Danc-in’ Bangalore!

Bangalore is integral to the dance world of India. Many dancers of repute were born and brought up here and have added to the city’s profile. Ram Gopal, U. S. Krishna Rao and Chandrabhaga Devi, the Pooviah sisters, Shanta Rao, Maya Rao, Narmada, Sonal Mansigh, Usha Dattar, Syed Pasha, Vyjayanthi Kashi, Vani Ganapathy, P.Bhanumathi, Padmini Ravi, the Sridhars, Kiran and Sandhya Subramaniam, Pratibha Prahlad, Nirupama and Rajendra have all enriched the dance world of Bangalore.

Add contemporary dancers like Bharat Sharma, Tripura Kashyap, Madhu Nataraj Heri, Mayuri-Madhuri, Attakalari group and you have a whole range of dancers who make Bangalore a happening city. Why, even Protima Bedi made little headway in Bombay and shifted to Bangalore to make her name and fortune.

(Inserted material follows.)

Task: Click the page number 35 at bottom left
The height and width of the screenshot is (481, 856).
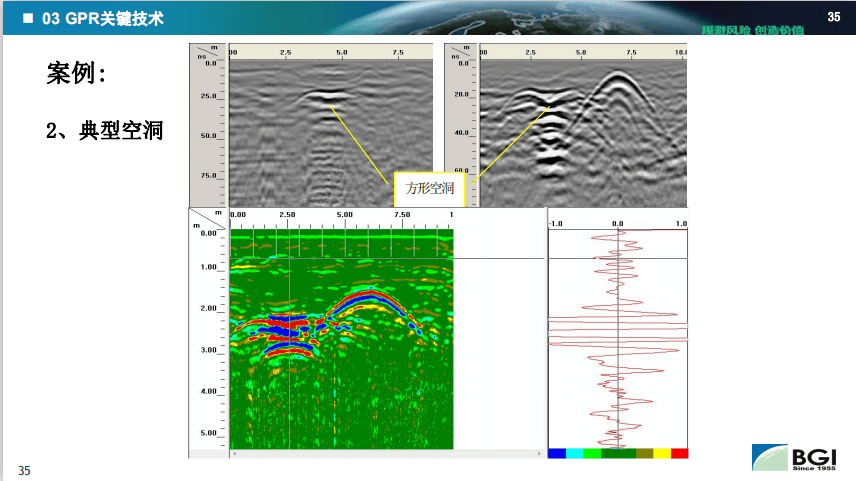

Bangalore’s first school of importance came about courtesy the Yuvaraj of Mysore (father of the present Wodeyar) who commended Ram Gopal’s performance at the Palace in Mysore way back in the 1930s.

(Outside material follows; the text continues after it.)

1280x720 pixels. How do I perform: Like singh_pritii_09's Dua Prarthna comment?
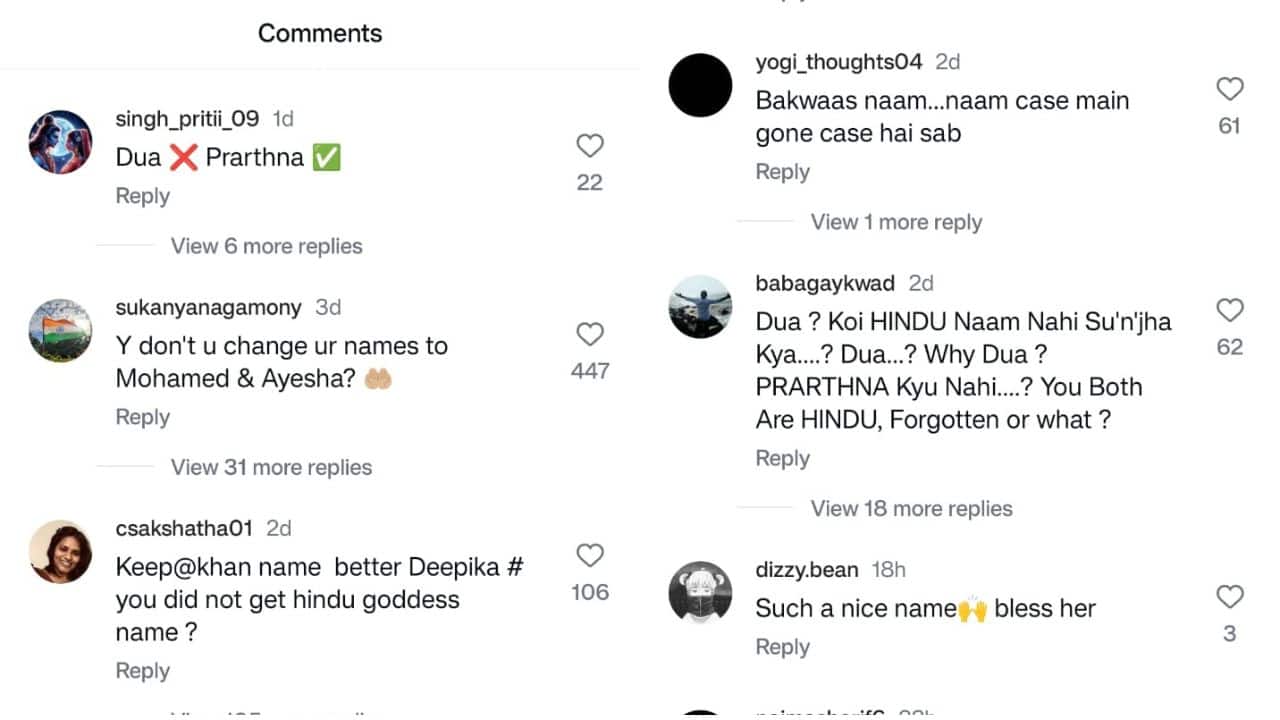coord(590,147)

U. S. Krishna Rao had accompanied Ram on the mridangam! Ram was then a lad of 18 and once the Yuvaraj was enticed by his performance, there was no looking back. Ram Gopal’s career took off. Born to a Rajput father and Burmese mother, Ram had the most stately of figures. He was like a God on stage and mesmerized people under his magnetic charm and charisma.

Ram had a proper studio in Benson Town where his family had a palatial house called the Torquay Castle, The Castle had a tennis court in addition to the studio. Veteran dancers of today, Mrinalini Sarabhai and later M. K. Saroja, were all part of his studio. He brought renowned Gurus’ Muthukumaran Pillai and Sohanlal to teach Bharatnatyam and Kathak respectively. Leela Ramnathan, Shevanthi and Tara Rajkumar were the prominent disciples. “Ram never charged any fee to teach but he would make us do the Allaripu 100 times!” recalls Leela Ramnathan, “Musicians of such eminence as Doraiswamy Iyengar were part of the team.” Ram Gopal and his erudite shishyas clearly put Bangalore on the world dance map.

After Ram Gopal, it was U. S. Krishna Rao saar and his wife Chandrabhaga Devi, who heightened Bangalore’s profile. As a dancing couple, they helped many follow their example and proved to be worthy teachers to society girls like Sonal Mansingh, whose grandfather, Mangaldas Pakvasa, was then the Governor of Mysore. Many students learn’t from the Rao’s and they contributed significantly.

Shanta Rao was always an eccentric artiste, celebrated by the media and men in power. She did some sort of mixture Mohinattam and her Bharatnatyam was full of jerks! She was a forceful dancer and remained by and large confined to her world and although she had few years of active dance career, she remained limited to the region, not gaining national stature. The government gave her lot of grants and support. Today, she is above eighty and almost a recluse.

Maya Rao distinguished herself by being the first disciple of Kathak Vidwan Shambhu Maharaj of Lucknow gharana. She was also the first Indian to be sent to Moscow to properly learn choreography.

For many years she made Delhi her base and helped many artists in many ways. She returned to Bangalore 15 years ago and has since then done much for the city. Her daughter Madhu continues her work. Nearing 75, she is still active and gracious.